We have quoted this Associated Press Stylebook policy so many times here that I really feel like there is no reason to print this again. Right?
But, just to be careful, let's look at that once again. Journalists, let us attend:
“fundamentalist: The word gained usage in an early 20th century fundamentalist-modernist controversy within Protestantism. In recent years, however, fundamentalist has to a large extent taken on pejorative connotations except when applied to groups that stress strict, literal interpretations of Scripture and separation from other Christians.
“In general, do not use fundamentalist unless a group applies the word to itself.”
Before we get to an amazingly candid recent use of this term in The Washington Post, let's pause once again to reflect on the following wisdom from one of America's top scholars on religion and philosophy, drawn from one of my "On Religion" columns ("Define fundamentalist, please").
Trust me, this material will be relevant a few paragraphs from now. Why do journalists misuse this term so often?
The problem is that religious authorities -- the voices journalists quote -- keep pinning this label on others. Thus, one expert's "evangelical" is another's "fundamentalist." ...
Anyone who expects scholars to stand strong and defend a basic, historic definition will be disappointed. As philosopher Alvin Plantinga of the University of Notre Dame once quipped, among academics "fundamentalist" has become a "term of abuse or disapprobation" that most often resembles the casual semi-curse, "sumbitch."
"Still, there is a bit more to the meaning. ... In addition to its emotive force, it does have some cognitive content, and ordinarily denotes relatively conservative theological views," noted Plantinga, in an Oxford Press publication. "That makes it more like 'stupid sumbitch.' ... Its cognitive content is given by the phrase 'considerably to the right, theologically speaking, of me and my enlightened friends.' "
With that in mind, consider the following from a PostEverything essay by Jessica Bennett, who is described simply as a "New York-based journalist who covers gender issues and culture." This is long, but you need to see the context:
My first assignment as a journalist -- as an intern at a now-defunct Seattle daily -- was a front-page story about the 2003 court ruling that legalized gay marriage in Canada. I was 19, and picked a fight with my editor after being asked to call a fundamentalist wackjob for “an anti-marriage quote” -- you know, to show we were objective. (I lost.)

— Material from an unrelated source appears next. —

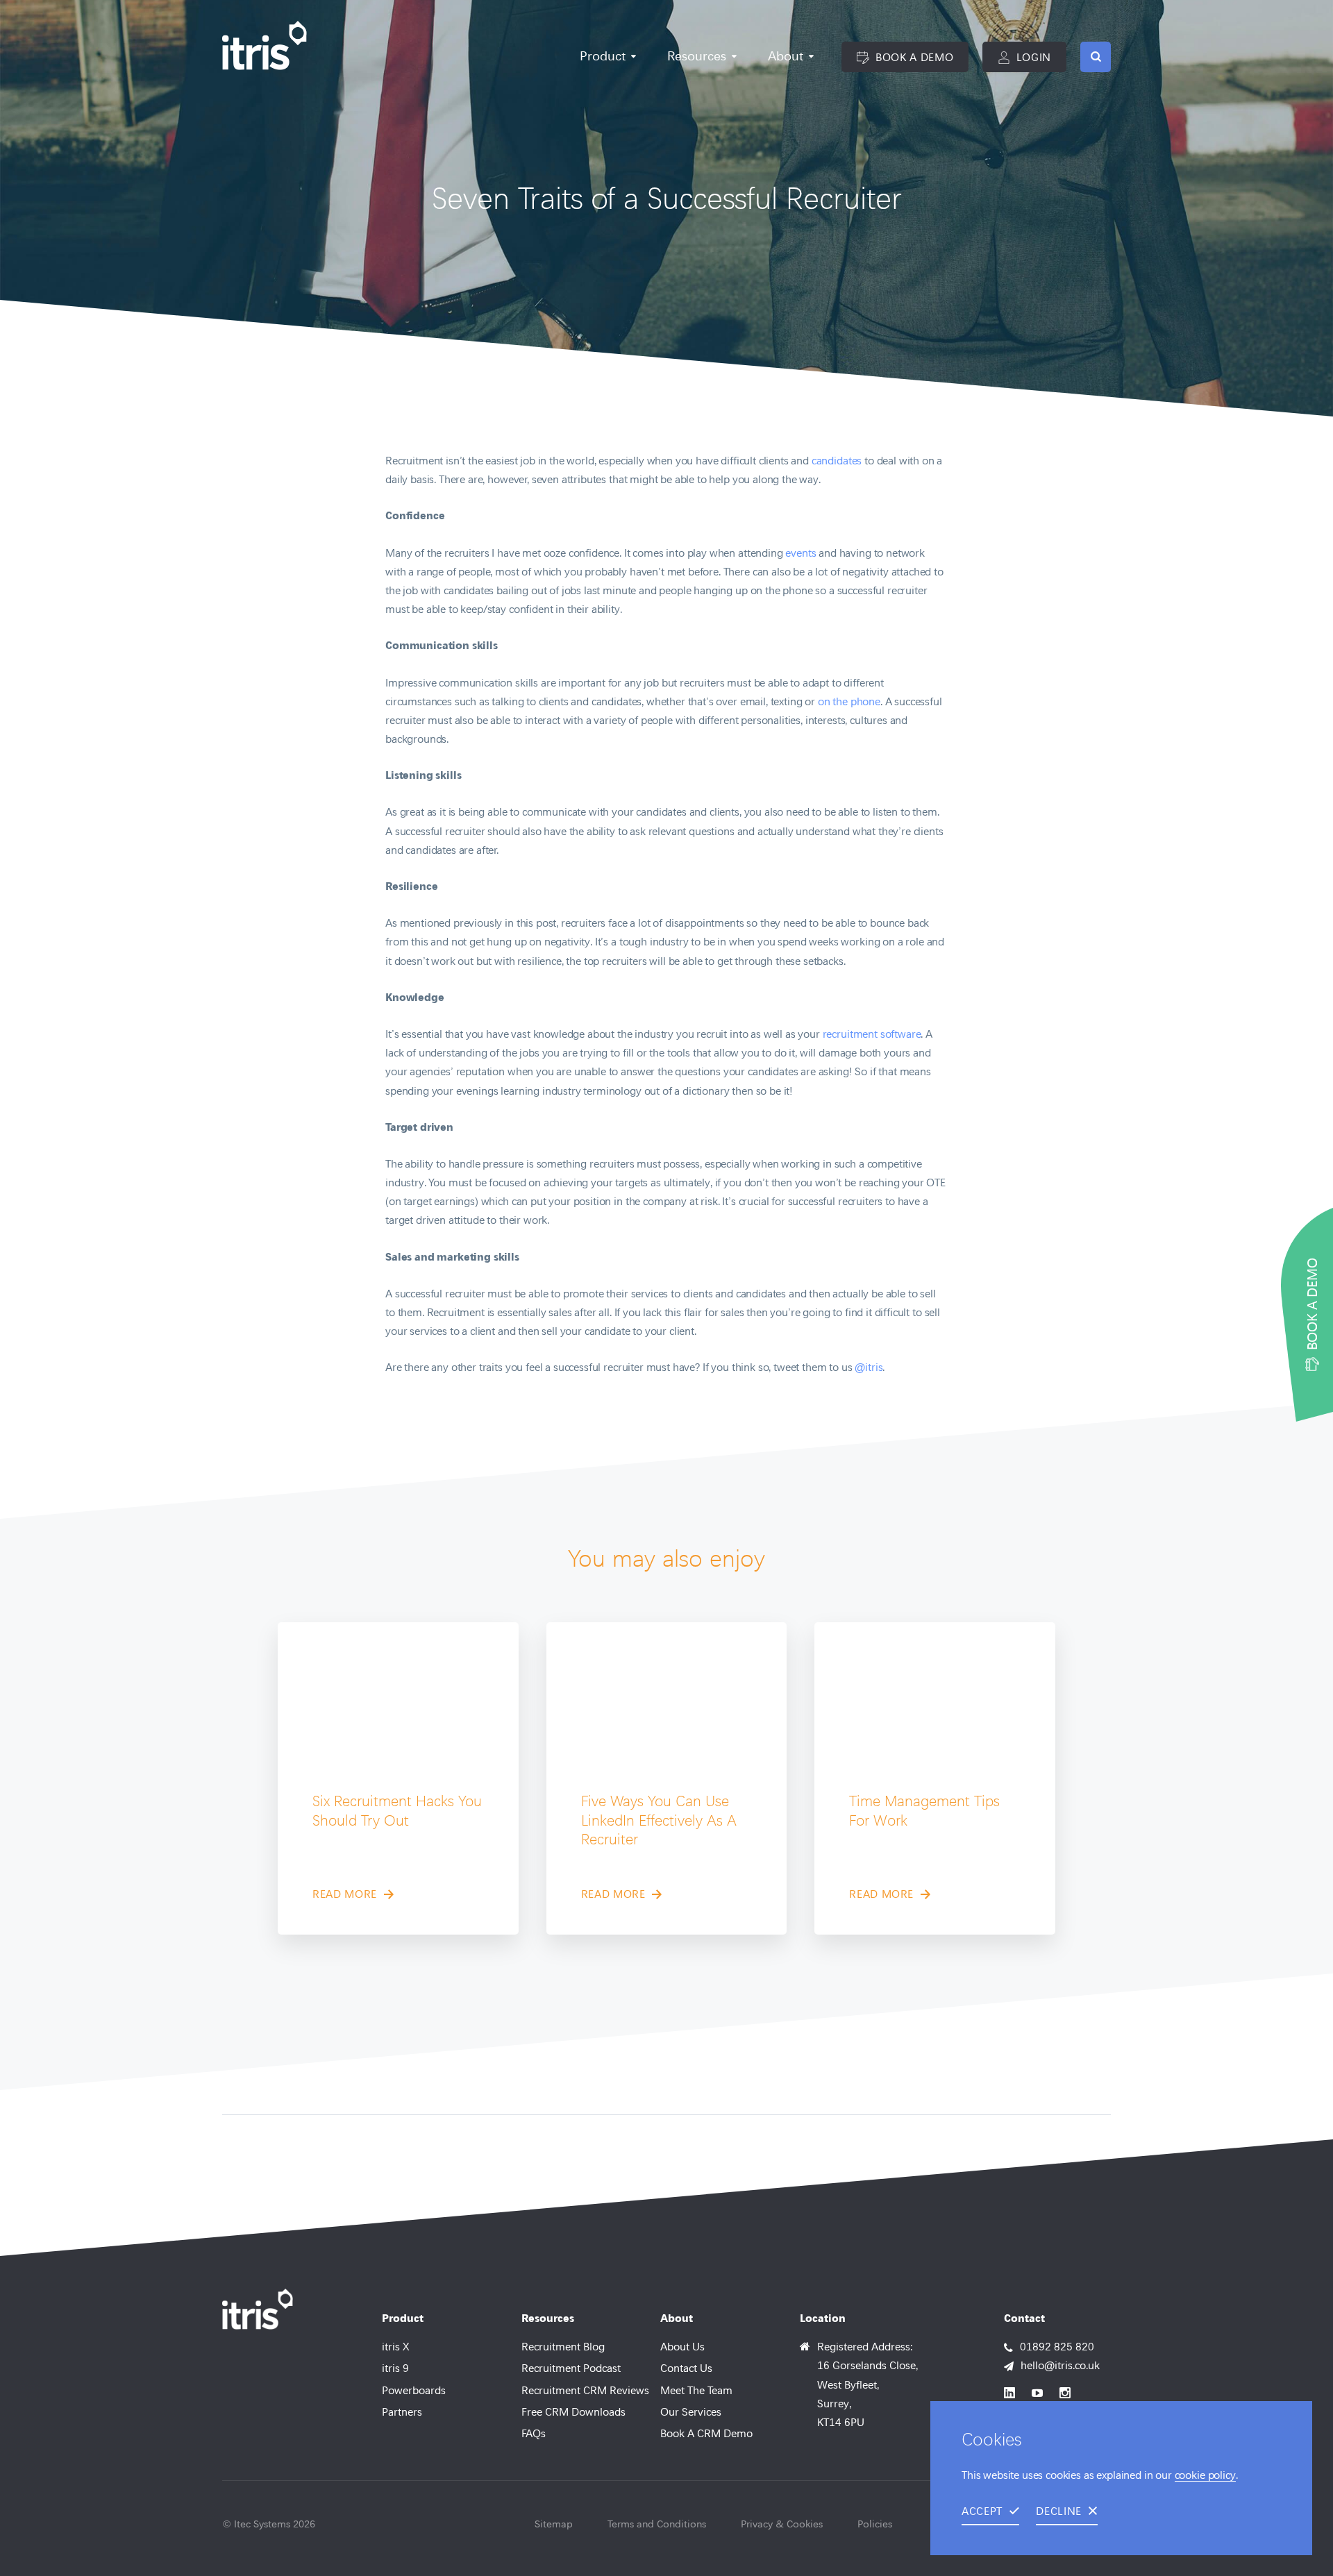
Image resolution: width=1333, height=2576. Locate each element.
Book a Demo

Later, as a cub reporter at the Boston Globe, I covered the first gay marriages out of Massachusetts, the first state to go legal, as well as attempts by local districts to block it.

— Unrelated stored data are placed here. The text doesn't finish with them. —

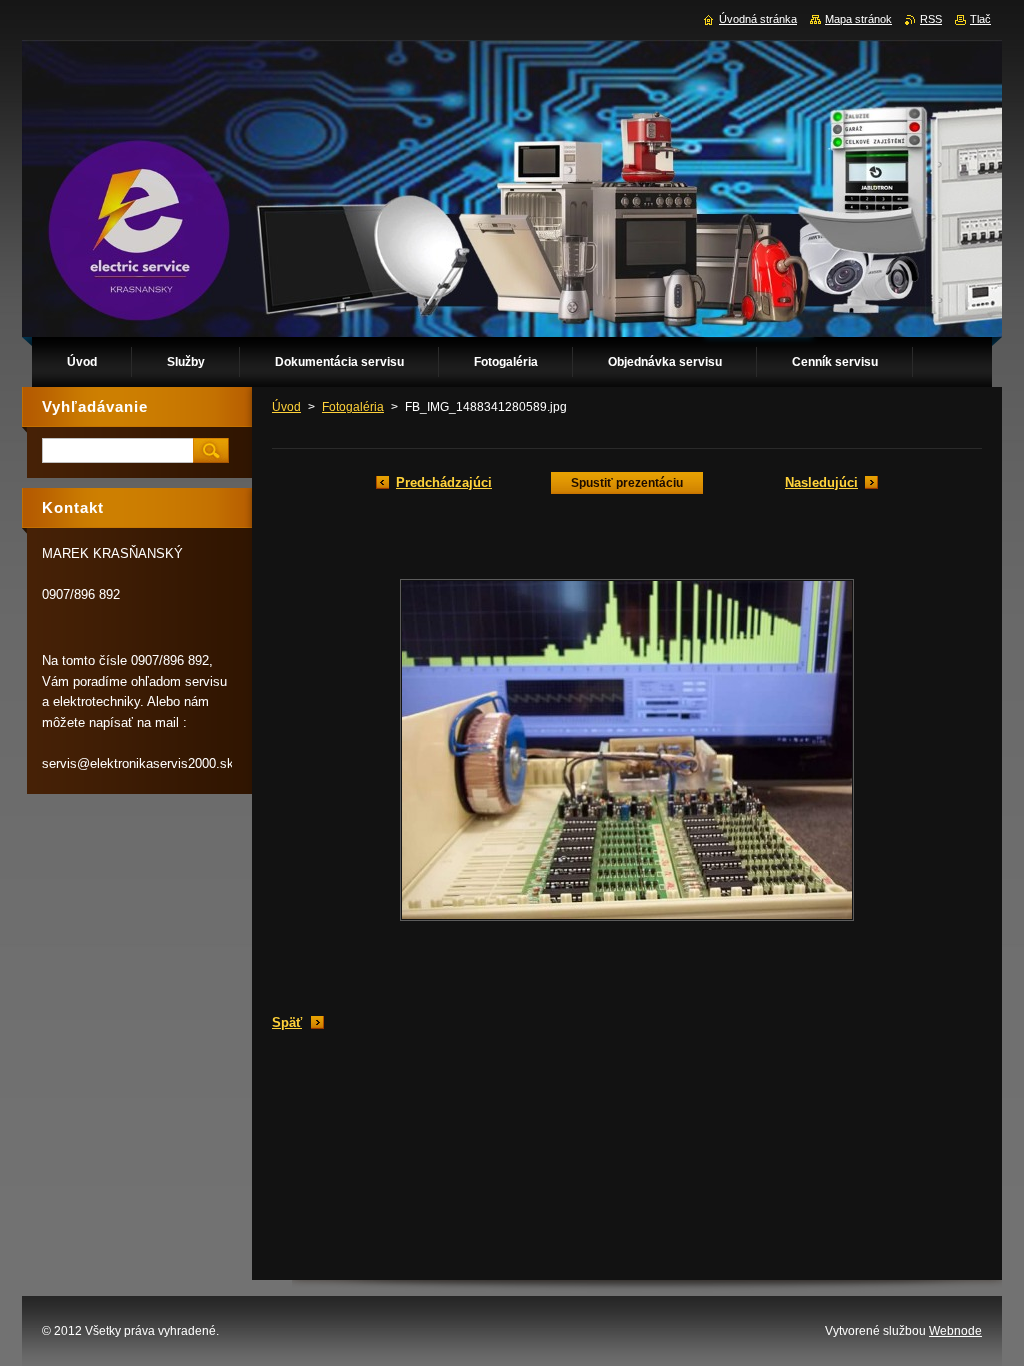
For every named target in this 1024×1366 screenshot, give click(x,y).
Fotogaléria (353, 407)
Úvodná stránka (758, 19)
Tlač (980, 19)
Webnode (955, 1331)
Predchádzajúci (444, 482)
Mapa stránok (858, 19)
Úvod (286, 407)
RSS (931, 19)
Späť (287, 1022)
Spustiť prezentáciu (627, 483)
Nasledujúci (821, 482)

I covered gay marriage in New York. I produced a video series about the battle over Proposition 8. I won a GLAAD award for my coverage of LGBT seniors, and the challenges faced by people aging without legal marriage rights. At Newsweek, where I was a staff writer, I picked another fight with an editor, when asked again to insert an anti-marriage quote -- this time for an article I was writing about a new generation of gay activists. I argued again. This time I won.
Now, I do not think that AP style discusses the precise meaning of the term "wackjob" (definitions here) when attached to the historical Protestant term "fundamentalist." I think it is safe to say that this reference -- the latest in Kellerism lingo -- represents a major breakthrough in candor in the coming age of new European model of the press journalism here in America.

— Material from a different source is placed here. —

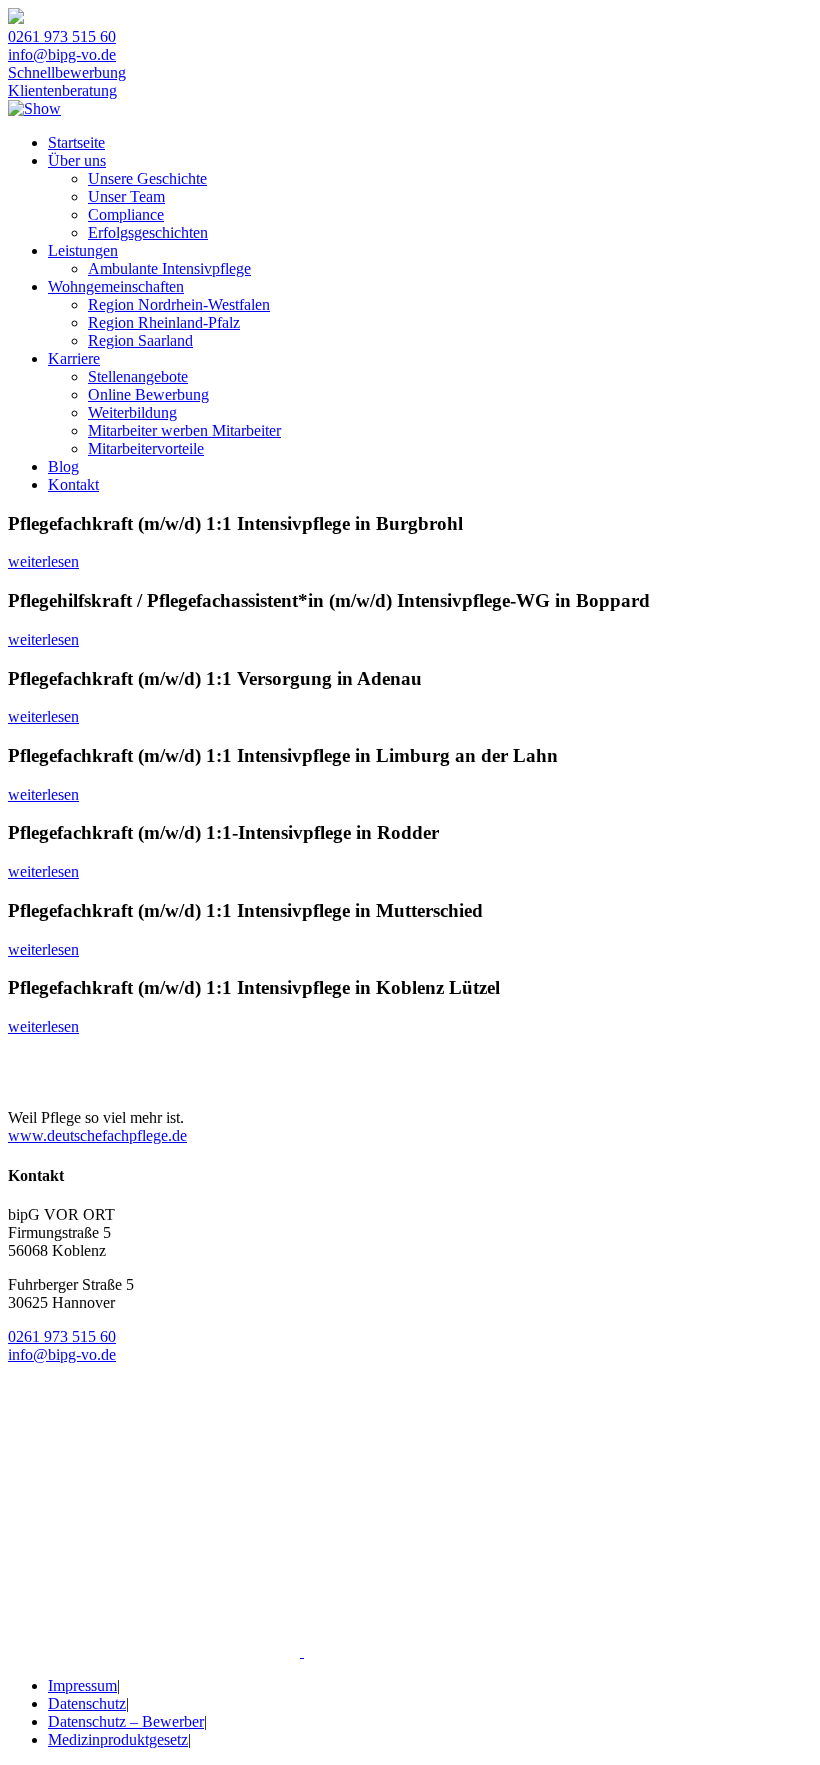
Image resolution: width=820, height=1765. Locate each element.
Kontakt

Is it safe to say that this reporter would have trouble accurately and fairly covering the beliefs of wackjob fundamentalists such as Billy Graham, Pope Francis, the Dalai Lama and millions of other religious believers?
This was in an opinion piece, of course. The implication -- read that passage again -- is that this policy of ignoring the other side of these crucial religious-liberty debates is the norm for GLAAD-endorsed coverage of LGBT issues?